In the material below, which lines hold the word "Given"? Pick each one out.

* DATASET EXTRACT:
+---+

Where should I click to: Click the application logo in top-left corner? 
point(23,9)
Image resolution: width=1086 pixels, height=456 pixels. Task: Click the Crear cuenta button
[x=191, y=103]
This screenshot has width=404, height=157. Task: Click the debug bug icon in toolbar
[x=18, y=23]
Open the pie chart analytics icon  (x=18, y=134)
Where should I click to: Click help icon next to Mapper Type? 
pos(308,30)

+---+

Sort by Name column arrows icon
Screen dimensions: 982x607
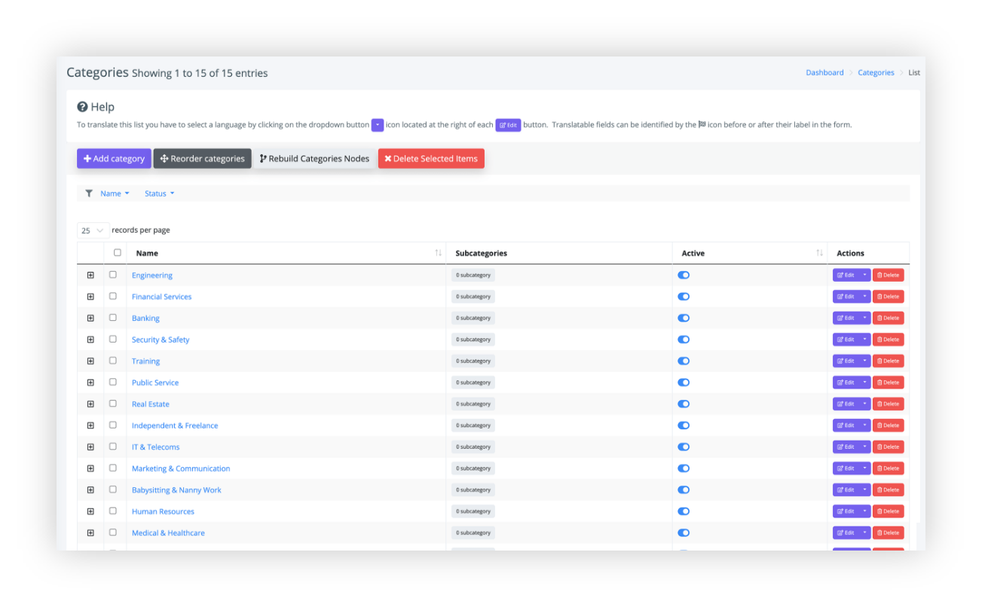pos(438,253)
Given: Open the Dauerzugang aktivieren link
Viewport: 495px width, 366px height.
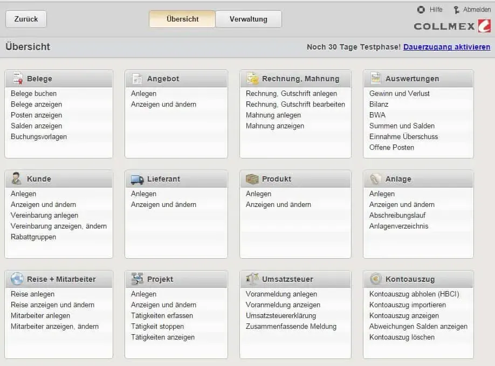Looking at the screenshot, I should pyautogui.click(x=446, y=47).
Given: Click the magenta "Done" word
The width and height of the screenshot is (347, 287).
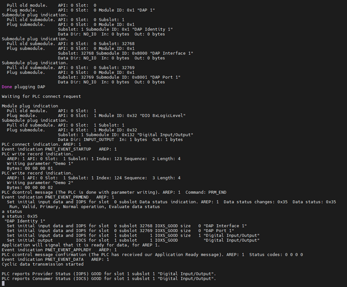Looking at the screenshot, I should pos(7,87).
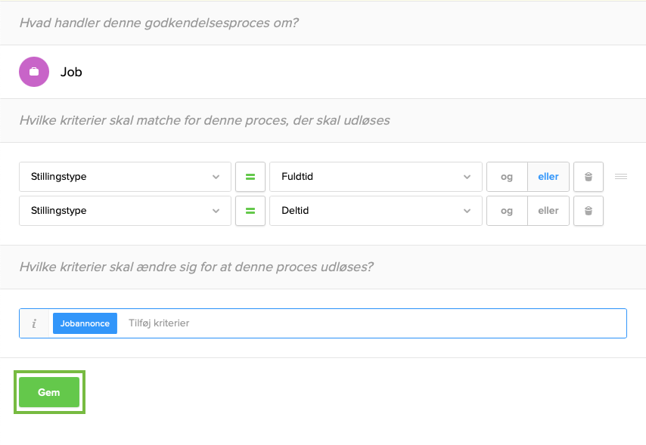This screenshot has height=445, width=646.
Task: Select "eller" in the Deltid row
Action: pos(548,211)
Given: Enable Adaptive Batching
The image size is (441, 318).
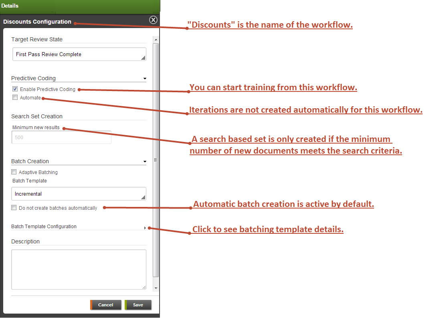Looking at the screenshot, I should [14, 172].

+---+

* WRITTEN ANSWER:
Given: Open the Dauerzugang aktivieren link
Given: Click the magenta "Done" word
Given: Enable Adaptive Batching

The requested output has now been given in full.